Im Jahr 1922 fuhren zwei Dampfer von Petrograd (heute wieder St. Petersburg) nach Deutschland. Ihre "Fracht": Spitzenvertreter der intellektuellen Elite Russlands. Nach achtzig Jahren ist es an der Zeit, diese Episode nicht nur der russischen Geistesgeschichte dem Vergessen zu entreißen.

Am 19. Mai 1922 verlangte der sowjetische Führer Wladimir Lenin in einem Brief an den Chef der Geheimpolizei GPU, Felix Dserschinskij, die Ausweisung von Schriftstellern und Professoren vorzubereiten, welche "die Konterrevolution unterstützen". Daraufhin stellten eigens gebildete Kommissionen entsprechende Listen zusammen. Die bürokratische Vorbereitung der Verbannungen leitete dann aber nicht Dserschinskij, der seit April 1921 vor allem mit der Wiederherstellung des Eisenbahnnetzes betraut war, sondern sein Stellvertreter Iosif Unschlicht.
# # # # # # #
→ GESTELLTE AUFGABE 1: Gib aus den Einträgen alles von der Zeile mit „Expand the お気に入り favorites node“ bis hinunter zur Zeile mit „will pyautogui.click(x=267, y=101).“ einschließlich beider Grenzzeilen wortgetreu wieder.
→ GESTELLTE AUFGABE 2: Führe den Text über die Ausweisung russischer Intellektueller 1922 im Anschluss an seinen letzten Satz weiter.
Der Text über die Ausweisung russischer Intellektueller 1922 und die Einträge stammen aus voneinander unabhängigen Quellen.
# # # # # # #
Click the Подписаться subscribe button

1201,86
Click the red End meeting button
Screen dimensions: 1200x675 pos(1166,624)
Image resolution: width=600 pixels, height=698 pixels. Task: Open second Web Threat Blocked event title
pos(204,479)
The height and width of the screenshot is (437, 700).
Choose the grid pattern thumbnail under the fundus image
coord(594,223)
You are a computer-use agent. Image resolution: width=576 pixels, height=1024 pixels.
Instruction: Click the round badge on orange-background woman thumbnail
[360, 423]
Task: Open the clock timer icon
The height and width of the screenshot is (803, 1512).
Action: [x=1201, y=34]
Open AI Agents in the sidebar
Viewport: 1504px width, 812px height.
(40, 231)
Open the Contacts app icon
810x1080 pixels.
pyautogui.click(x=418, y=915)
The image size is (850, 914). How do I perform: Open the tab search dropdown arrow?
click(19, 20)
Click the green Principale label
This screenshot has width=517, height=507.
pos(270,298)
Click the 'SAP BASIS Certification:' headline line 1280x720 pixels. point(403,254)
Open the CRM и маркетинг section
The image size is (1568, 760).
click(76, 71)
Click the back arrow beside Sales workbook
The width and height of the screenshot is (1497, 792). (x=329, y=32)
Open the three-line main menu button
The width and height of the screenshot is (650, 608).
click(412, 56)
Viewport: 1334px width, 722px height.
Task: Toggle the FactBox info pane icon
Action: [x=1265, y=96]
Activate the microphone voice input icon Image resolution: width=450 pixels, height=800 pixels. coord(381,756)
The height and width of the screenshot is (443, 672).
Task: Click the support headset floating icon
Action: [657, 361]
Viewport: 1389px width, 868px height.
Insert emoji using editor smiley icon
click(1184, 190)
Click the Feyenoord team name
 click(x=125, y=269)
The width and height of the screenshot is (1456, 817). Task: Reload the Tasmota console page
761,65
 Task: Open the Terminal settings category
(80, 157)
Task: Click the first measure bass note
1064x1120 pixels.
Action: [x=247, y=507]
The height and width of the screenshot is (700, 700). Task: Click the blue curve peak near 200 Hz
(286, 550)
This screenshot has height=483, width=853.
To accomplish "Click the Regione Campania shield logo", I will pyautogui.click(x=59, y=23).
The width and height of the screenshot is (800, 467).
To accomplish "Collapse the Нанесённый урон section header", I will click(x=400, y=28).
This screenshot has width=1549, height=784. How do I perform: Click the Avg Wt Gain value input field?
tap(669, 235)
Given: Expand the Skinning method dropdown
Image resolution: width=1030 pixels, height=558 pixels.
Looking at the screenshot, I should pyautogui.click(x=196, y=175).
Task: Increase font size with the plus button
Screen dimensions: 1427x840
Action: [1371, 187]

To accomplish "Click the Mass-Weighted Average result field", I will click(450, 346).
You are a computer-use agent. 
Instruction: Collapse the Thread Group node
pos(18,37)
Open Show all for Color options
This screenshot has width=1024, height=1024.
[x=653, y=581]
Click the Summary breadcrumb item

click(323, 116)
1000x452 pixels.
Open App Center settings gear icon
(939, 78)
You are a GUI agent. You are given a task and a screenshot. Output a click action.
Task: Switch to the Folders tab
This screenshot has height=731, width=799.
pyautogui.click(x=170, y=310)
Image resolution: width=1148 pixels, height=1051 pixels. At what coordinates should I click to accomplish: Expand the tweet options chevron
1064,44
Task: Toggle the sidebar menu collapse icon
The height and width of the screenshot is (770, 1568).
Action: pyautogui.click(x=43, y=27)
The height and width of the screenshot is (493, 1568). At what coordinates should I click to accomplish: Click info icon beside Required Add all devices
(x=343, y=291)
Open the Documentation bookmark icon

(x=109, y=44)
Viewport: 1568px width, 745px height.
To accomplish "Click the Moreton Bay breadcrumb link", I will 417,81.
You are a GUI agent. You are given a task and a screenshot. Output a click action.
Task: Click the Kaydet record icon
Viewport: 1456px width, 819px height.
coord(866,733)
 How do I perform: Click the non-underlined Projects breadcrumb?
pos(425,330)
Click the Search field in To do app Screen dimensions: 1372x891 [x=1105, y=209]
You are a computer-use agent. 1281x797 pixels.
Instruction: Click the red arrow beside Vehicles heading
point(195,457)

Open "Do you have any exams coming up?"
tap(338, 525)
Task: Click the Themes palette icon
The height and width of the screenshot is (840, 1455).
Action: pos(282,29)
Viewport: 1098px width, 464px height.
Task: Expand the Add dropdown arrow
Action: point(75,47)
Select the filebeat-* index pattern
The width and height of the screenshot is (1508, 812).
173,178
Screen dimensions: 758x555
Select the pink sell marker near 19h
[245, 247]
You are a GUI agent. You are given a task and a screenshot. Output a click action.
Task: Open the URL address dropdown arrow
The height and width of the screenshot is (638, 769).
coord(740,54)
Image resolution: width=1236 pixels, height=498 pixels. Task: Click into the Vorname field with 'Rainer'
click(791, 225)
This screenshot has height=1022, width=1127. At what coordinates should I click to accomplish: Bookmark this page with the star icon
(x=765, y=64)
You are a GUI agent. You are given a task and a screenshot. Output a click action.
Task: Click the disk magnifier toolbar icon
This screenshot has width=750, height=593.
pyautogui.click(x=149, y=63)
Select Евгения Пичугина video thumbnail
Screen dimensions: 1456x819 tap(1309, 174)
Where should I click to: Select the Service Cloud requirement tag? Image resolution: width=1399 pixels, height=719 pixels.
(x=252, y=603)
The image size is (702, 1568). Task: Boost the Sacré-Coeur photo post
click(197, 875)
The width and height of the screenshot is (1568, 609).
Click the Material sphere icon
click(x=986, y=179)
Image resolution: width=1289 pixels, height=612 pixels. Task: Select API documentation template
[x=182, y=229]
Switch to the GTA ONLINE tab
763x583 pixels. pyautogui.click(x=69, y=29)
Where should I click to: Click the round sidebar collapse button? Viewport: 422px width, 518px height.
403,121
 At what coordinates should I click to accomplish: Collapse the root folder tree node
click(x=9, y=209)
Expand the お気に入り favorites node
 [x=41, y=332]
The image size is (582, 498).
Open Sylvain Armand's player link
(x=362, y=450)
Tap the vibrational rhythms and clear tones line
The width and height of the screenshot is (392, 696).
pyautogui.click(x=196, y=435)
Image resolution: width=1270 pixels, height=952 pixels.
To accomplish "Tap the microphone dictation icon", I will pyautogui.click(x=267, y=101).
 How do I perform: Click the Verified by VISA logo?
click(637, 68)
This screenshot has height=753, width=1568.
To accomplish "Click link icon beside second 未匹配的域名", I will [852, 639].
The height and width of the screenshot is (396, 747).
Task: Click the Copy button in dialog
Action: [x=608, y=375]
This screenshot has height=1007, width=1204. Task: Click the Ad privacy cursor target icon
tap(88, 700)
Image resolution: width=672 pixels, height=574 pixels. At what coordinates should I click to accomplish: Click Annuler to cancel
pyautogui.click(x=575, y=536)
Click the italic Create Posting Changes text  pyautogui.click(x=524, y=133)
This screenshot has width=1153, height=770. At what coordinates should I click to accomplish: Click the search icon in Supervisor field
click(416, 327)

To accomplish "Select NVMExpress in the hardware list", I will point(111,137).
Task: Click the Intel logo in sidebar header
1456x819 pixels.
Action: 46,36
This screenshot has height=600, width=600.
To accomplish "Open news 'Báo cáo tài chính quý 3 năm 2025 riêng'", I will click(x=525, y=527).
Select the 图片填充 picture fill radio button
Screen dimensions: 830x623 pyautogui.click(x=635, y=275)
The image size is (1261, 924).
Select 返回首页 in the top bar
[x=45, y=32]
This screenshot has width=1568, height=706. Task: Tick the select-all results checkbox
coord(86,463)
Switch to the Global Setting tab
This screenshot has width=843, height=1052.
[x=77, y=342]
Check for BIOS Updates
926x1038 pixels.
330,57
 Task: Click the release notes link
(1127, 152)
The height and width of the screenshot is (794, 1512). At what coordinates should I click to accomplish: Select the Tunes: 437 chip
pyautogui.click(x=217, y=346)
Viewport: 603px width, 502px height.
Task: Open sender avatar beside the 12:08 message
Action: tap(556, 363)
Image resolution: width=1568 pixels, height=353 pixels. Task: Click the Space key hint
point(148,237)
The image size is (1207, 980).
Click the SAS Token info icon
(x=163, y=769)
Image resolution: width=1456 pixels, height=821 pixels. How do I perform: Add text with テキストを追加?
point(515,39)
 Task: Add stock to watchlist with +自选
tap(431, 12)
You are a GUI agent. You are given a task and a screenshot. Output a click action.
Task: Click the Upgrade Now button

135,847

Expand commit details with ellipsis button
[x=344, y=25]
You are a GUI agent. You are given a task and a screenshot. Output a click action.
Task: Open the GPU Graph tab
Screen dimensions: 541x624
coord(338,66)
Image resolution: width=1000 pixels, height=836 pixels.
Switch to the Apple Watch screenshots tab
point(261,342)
# # # # # # #
→ ERWARTETE AUSGABE 1:
Expand the お気に入り favorites node
 [x=41, y=332]
The image size is (582, 498).
Open Sylvain Armand's player link
(x=362, y=450)
Tap the vibrational rhythms and clear tones line
The width and height of the screenshot is (392, 696).
pyautogui.click(x=196, y=435)
Image resolution: width=1270 pixels, height=952 pixels.
To accomplish "Tap the microphone dictation icon", I will pyautogui.click(x=267, y=101).

→ ERWARTETE AUSGABE 2:
Bei Rückkehr Hinrichtung

Am 16. und 17. August 1922 erfolgten vor allem in Moskau, Petrograd und der Ukraine die Verhaftungen der Meisten der Auszuweisenden. Zwei Wochen später nahm ein Ausschuss des Politbüros der Kommunistischen Partei noch Änderungen auf den Listen der "antisowjetischen Intellektuellen" vor. Mehrere Namen darunter der bekannte Ökonom Nikolaj Kondratjew - fielen wieder heraus. Funktionäre oppositioneller Parteien (Menschewiki, Sozialrevolutionäre, Volkssozialisten, Kadetten) sowie Vertreter verschiedener Wissenschaften fanden sich jedoch auf den beiden deutschen Schiffen "Oberbürgermeister Hacken" und "Preussen" wieder, die sie Ende September und Mitte November 1922 ins Exil brachten. Sie alle hatten zuvor ein Dokument zu unterzeichnen, aus dem hervorging, dass ihnen im Falle der Rückkehr nach Sowjetrussland die Hinrichtung droht.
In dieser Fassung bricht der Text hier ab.